Virtuosic and turbulent, Giovanni Battista Piranesi (1720–1778) was a visionary printmaker, architect, antiquarian, and dealer. These varied aspects of his career were based on his practice of drawing, which has received comparatively little attention. The British Museum will mark the 300th anniversary of Piranesi’s birth through a new exhibition focusing on his work as a draughtsman. Piranesi Drawings: Visions of Antiquity will examine his draughtsmanship through the quality and impact of his pen and chalk studies, as well as examining how the Venetian artist’s style developed throughout his career. This exhibition is the British Museum’s first to focus on Piranesi as a draughtsman and celebrates the extraordinary richness of its collections of his drawings, which is one of the largest groups in the world.
Through over 50 works, Piranesi drawings looks at his practice broadly chronologically with sections focusing on four different themes that preoccupied him throughout his career: Venice and Rome, The Carceri, The Glory of Rome, and Architect & Antiquarian. The exhibition also allows visitors to see the way in which his style and interests as a draughtsman evolved over time. The works on display will range from the scene designs and Venetian fantasies of his youth to the prison scenes and dramatic views of Rome that he produced in his artistic maturity. Additionally, the British Museum’s first Piranesi figure drawing will be on display for the first time, a new acquisition from 2019 collected especially for this exhibition.
The exhibition begins with one of the most impressive drawings by Piranesi in the British Museum’s collection, Fantastical Façade of an Antique Building with Columns, Heads, and Sphinxes, c. 1765–69. The drawing dates from later in Piranesi’s career and is not only visually appealing but captures many of the themes explored throughout this exhibition, from his antiquarian flair to his interest in archaeology and his fantastical, extravagant spirit.
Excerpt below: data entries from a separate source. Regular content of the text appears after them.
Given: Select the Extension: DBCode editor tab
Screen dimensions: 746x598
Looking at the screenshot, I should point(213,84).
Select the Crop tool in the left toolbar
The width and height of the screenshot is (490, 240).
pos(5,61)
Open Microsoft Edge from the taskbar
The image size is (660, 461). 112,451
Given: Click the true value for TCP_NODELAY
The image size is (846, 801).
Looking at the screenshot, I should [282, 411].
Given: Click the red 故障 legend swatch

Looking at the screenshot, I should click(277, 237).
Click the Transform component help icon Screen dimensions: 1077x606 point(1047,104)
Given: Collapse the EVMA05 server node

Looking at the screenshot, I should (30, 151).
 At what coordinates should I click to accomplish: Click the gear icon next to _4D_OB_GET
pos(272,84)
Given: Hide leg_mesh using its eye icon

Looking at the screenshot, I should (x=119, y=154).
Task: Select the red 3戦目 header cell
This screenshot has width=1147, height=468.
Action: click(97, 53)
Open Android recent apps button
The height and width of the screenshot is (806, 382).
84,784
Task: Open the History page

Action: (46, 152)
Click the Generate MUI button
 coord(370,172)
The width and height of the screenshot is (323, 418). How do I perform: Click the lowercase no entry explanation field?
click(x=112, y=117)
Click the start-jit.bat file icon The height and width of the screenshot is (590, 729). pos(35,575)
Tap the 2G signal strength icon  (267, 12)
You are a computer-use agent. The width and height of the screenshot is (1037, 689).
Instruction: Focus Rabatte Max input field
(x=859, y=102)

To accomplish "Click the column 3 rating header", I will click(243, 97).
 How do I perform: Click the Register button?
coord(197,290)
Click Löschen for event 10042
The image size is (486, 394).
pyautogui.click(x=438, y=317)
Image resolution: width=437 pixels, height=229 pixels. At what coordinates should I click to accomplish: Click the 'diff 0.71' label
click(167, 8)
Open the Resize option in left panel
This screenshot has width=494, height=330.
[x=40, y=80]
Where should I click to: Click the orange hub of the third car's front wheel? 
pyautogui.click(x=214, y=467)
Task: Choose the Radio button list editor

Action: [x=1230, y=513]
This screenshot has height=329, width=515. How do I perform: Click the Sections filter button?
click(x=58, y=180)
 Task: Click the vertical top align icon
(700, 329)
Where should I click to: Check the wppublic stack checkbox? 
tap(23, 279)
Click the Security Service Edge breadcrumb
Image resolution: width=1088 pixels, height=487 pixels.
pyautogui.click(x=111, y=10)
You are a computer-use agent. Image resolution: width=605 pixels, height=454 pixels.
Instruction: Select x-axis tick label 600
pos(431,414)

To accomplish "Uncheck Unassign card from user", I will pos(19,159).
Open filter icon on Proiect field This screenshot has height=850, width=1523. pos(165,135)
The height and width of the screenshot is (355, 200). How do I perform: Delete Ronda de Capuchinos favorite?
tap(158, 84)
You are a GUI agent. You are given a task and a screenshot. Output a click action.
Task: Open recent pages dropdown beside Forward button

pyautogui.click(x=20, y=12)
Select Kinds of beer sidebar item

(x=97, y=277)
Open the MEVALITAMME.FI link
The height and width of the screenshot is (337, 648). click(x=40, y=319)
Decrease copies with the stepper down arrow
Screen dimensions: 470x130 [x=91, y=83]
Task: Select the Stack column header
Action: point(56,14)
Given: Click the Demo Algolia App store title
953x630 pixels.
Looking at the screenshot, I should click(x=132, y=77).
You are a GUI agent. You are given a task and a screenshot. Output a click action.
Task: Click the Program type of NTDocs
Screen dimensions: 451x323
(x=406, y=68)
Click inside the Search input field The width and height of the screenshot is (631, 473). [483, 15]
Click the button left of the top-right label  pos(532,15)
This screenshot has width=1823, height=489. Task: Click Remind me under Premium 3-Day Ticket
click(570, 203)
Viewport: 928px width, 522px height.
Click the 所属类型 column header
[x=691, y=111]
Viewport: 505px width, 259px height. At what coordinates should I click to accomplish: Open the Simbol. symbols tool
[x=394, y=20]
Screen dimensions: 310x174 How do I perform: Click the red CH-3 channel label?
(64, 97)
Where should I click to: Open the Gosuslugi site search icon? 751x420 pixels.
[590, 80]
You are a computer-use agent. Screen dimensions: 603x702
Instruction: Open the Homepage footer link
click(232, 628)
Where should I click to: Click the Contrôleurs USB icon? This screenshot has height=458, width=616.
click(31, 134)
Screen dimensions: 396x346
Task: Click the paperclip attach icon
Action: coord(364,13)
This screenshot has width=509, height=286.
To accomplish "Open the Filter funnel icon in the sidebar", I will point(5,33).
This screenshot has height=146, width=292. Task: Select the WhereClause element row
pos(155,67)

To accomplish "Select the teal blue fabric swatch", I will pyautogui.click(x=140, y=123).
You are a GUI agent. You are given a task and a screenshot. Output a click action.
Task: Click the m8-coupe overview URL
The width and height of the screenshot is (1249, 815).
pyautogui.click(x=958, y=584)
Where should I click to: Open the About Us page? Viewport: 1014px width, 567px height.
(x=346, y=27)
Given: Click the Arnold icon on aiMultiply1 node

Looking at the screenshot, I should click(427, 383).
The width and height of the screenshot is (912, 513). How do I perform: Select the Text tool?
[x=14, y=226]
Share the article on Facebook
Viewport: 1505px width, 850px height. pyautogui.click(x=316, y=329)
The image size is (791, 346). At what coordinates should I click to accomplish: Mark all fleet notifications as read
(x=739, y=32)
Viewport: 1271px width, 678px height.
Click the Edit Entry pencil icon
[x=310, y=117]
Piranesi’s melange of architectural elements from Roman, Egyptian, and Etruscan cultures, exemplifies his belief in combining motifs into new and visionary creations.
A notable work featured in the section on The Glory of Rome, The Meeting of the Via Appia and the Via Ardeatina, Seen at the Second Milestone outside the Porta Capena, c. 1750–56, is a magnificent preparatory drawing for one of the secondary frontispieces of the Antichità Romane, published in 1756. Piranesi depicts the junction of two great antique roads, the Via Appia and the Via Ardeatina, outside Rome, but forgoes archaeological exactitude in favour of an elaborate fantasy of Roman sculptures and monuments. A striking and unusual drawing is a Frontispiece Design with Two Skeletons, in Front of a Tomb, c. 1746–47. Made during a visit to his native Venice, it highlights Piranesi’s skill in using pen and wash to create airy and playful visions of light and tone.
Piranesi’s drawings are given context by a selection of related prints along with a pair of fragmentary Roman sculptures from the museum’s collection, purchased by Charles Townley from Piranesi in the 18th century. Visitors are encouraged to explore his influence beyond the gallery by visiting the British Museum’s permanent collection, where the Piranesi Vase and the Trentham Laver can be found in the centre of The Enlightenment Gallery (Room 1).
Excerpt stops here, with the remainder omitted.